Estas dos historias las conocí por distintas bocas la misma semana en la que la guerra ya no era solo una posibilidad, un barrunto de zahoríes, de pájaros de mal agüero. La semana que aún no ha terminado y que tiene incontables y dolorosos días, muchos más que los meses más felices. Esa semana, larguísima, eterna, en el que el horror nos empezó a golpear desde todas las pantallas y comenzamos a combatirlo cada uno como podíamos. Los más, haciendo conjeturas sobre cosas que nunca conoceremos, que nos están vedadas a los mortales. Otros, opinando mucho, con la logorrea de los que no tienen nada claro, pero no quieren que nos demos cuenta. Algunos, sin poder articular palabra, tristes, estupefactos, vencidos. Unos pocos, supongo, aferrándonos a lo que de humano puede tener una guerra. Porque en cada invasión, en cada crimen, en cada locura, a pesar de todo, constatamos sorprendidos, cabe la poesía.

Esa poesía involuntaria del horror tiene muchos matices, muchas aristas, nos ataca y nos interpela desde muchos frentes. Y a veces nos agarramos a ella como a un clavo ardiendo, porque necesitamos encontrar imágenes que nos reconcilien con la razón, o quizá solo con la vida.

La imagen cruda del soldado invasor caído en la batalla, de espaldas, mientras de su vientre brotan girasoles es Sófocles y es Calderón y es Brecht y es el maestro León cuando escribe: «y hoy que es Corpus, señor, he paseado mi cadáver de amor iluminado, como un espantapájaros siniestro».

La imagen del hermano haciendo magia negra para secar, a escondidas, los árboles y la de su asesino partiéndolo en dos con una azada es el Mabinogion y los mitos artúricos y las leyendas nórdicas.

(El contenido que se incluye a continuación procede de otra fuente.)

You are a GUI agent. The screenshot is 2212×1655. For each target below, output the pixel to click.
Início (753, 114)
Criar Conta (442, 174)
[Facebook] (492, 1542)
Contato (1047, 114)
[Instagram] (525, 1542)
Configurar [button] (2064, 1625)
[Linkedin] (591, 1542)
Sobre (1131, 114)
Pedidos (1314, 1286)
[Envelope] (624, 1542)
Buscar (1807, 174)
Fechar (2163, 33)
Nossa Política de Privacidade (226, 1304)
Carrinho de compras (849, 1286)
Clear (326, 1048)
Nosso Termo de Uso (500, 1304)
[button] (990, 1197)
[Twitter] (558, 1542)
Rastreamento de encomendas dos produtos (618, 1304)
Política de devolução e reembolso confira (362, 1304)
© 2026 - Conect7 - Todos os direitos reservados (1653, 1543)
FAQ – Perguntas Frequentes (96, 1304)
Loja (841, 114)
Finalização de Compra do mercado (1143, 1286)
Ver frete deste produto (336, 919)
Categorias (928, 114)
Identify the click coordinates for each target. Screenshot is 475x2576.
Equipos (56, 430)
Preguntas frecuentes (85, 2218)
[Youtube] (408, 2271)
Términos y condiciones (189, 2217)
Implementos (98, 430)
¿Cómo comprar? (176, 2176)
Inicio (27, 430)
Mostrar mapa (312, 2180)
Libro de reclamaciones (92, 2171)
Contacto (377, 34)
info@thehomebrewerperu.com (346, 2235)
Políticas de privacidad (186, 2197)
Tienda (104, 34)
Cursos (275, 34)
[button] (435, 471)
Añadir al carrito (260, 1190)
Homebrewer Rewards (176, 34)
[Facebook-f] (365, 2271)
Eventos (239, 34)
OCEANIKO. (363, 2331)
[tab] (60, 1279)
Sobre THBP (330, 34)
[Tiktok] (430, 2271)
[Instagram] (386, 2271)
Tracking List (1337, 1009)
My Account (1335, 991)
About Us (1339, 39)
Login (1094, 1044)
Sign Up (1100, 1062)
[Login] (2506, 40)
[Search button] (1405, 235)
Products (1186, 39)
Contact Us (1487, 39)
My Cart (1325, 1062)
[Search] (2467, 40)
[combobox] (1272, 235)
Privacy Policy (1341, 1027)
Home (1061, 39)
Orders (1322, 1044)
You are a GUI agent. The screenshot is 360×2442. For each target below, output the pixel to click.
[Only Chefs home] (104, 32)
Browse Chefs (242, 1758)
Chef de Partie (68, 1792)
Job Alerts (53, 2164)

Porque la poesía habita en todo, incluso en lo absurdo, en lo más cruel salido del ingenio del hombre. Y viene para hacer nuestra existencia más cabal, más llevadera, para repartir las culpas a cada quien, para salvarnos de la pesadilla.

Justicia poética, decimos cuando los buenos actos son premiados y la maldad castigada, al fin. Y decimos bien. Que en estos tiempos oscuros solo la poesía puede restablecer el orden lógico de las cosas.